Citazione di: Apeiron il 14 Maggio 2018, 23:00:23 PM
CitazioneE non che necessariamente si tratta oggettivamente di proprietà solo dell' oggetto in quanto osservato, ovvero solo dell' oggetto in un determinato contesto e non anche dell' oggetto indipendentemente dal fatto che sia osservato o meno (il che a mio parere é per lo meno meglio correlato con l' intersoggettività delle osservazioni: se sempre e comunque chiunque compia le "opportune" osservazioni inderogabilmente rileva le stesse identiche medesime caratteristiche -misure- allora per me vuol dire che qualcosa di reale c' é, accade indipendentemente dalle eventuali osservazioni o meno, che infatti non possono in alcun modo mutarlo; per spiegarlo, in alternativa, si potrebbe forse ricorrere ad una per me oscura e un po' misteriosa "armonia in un qualche modo o senso prestabilita" fra le osservazioni).
Bohr non nega l'intersoggettività, visto che gli esperimenti vengono svolti allo stesso modo dai fisici. Non è un "relativista", bensì accetta l'inter-soggettività della misura. Anzi, per Bohr la base dell'intersoggettività scientifica è proprio dovuta al fatto che gli esperimenti vengono svolti allo stesso modo. Bohr non ha mai negato questo. Quello che ha negato è che noi possiamo conoscere la realtà anche quando non può essere osservata. In sostanza rilevi le stesse caratteristiche perchè esegui la misura allo stesso modo.CitazioneInfatti non ho sostenuto che Bohr nega l' intersoggettività, ma invece che la spiega molto peggio (quantomeno!) dei "deterministi della variabili nascoste": se sappiamo che la realtà é in un certo, unico modo (unico per tutti i potenziali osservatori, e anche eventualmente senza osservatore alcuno) anche quando non é osservata, allora l' intersoggettività delle (eventuali) osservazioni é ovvia, non pone alcun problema; mentre secondo me così non é (salvo ricorrere a una vaga e fumosa "armonia prestabilita" fra gli eventuali osservatori di leibniziana memoria) se la realtà quando non é osservata non (esiste e non) é in un certo, unico modo (unico per tutti i potenziali osservatori; e tale anche se non fosse osservata), ma viene ad esserlo, lo diviene solo se e quando é osservata.
Risposta a @Il_Dubbio
2) Indipendentemente dall'interpretazione in uno stato quantistico entangled, formato da due particelle, vige la non-separabilità. Lo stato entangled non può essere considerato come la semplice "somma" delle due parti. Nell'interpretazione di Copenaghen se Alice e Bob effettuano una misura, il pacchetto d'onda collassa e si trovano dei risultati. Questi risultati, però sono correlati. Tuttavia a differenza dell'interpretazione di Bohm l'interazione della misura non fa in modo che ci sia un'influenza causale tra le due particelle: se i due osservatori comunicano i loro risultati allora c'è influenza causale ma solo tra gli osservatori.CitazioneVige realmente la non separabilità?

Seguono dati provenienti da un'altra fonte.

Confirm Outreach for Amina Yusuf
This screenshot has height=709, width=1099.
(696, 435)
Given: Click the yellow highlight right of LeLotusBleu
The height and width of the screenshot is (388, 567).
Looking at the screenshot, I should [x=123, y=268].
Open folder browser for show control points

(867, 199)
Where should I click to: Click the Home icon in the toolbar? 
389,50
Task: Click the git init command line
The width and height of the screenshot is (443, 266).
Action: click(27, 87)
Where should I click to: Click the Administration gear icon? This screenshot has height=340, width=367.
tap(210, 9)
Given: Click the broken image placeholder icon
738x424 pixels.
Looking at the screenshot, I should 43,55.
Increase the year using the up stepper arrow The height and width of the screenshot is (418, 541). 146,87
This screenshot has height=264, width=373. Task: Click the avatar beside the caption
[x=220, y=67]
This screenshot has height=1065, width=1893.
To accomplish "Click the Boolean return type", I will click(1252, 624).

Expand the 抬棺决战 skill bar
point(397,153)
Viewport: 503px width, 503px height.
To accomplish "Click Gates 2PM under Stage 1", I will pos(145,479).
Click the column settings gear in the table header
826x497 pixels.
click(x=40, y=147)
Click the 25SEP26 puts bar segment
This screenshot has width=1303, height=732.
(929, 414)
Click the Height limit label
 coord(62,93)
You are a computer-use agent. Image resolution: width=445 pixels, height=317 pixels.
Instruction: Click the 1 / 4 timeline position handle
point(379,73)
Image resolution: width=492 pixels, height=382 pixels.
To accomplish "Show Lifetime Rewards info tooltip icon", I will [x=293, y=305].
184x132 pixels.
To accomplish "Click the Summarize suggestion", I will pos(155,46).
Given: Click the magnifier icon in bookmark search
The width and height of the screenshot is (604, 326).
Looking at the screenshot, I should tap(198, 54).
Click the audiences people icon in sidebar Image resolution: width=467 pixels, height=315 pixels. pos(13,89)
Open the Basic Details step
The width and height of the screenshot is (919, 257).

Ma se la misura la fa (realmente) uno solo dei due (Bob) e può parlarsi (per i "Danesi") di realtà solo a proposito di ciò che é direttamente osservato, allora a che cosa (di reale) é correlato il risultato da lui (Bob) rilevato?
Se c' é realmente una correlazione fa caratteristiche reali del mondo (intersoggettiva), anche indipendentemente da eventuali osservazioni (o meno), allora ovviamente si tratta di una correlazione reale.
Ma invece quale correlazione reale può esserci fra il risultato effettivamente rilevato da Bob (reale) e quello non rilevato da Alice (solo potenziale, non attualmente reale; che ci sarà solo se e quando Alice compirà la sua osservazione)?
3) Bell ha escluso che ci siano interpretazioni della meccanica quantistica con variabili nascoste (che accettano la definitezza controfattuale) locali e non superdeterministiche.CitazioneMa non mi sembra (potrei sbagliarmi perché la mia conoscenza in materia é limitatissima) che Bell parli di "[buon vecchio] determinismo" e non di "superdeterminismo".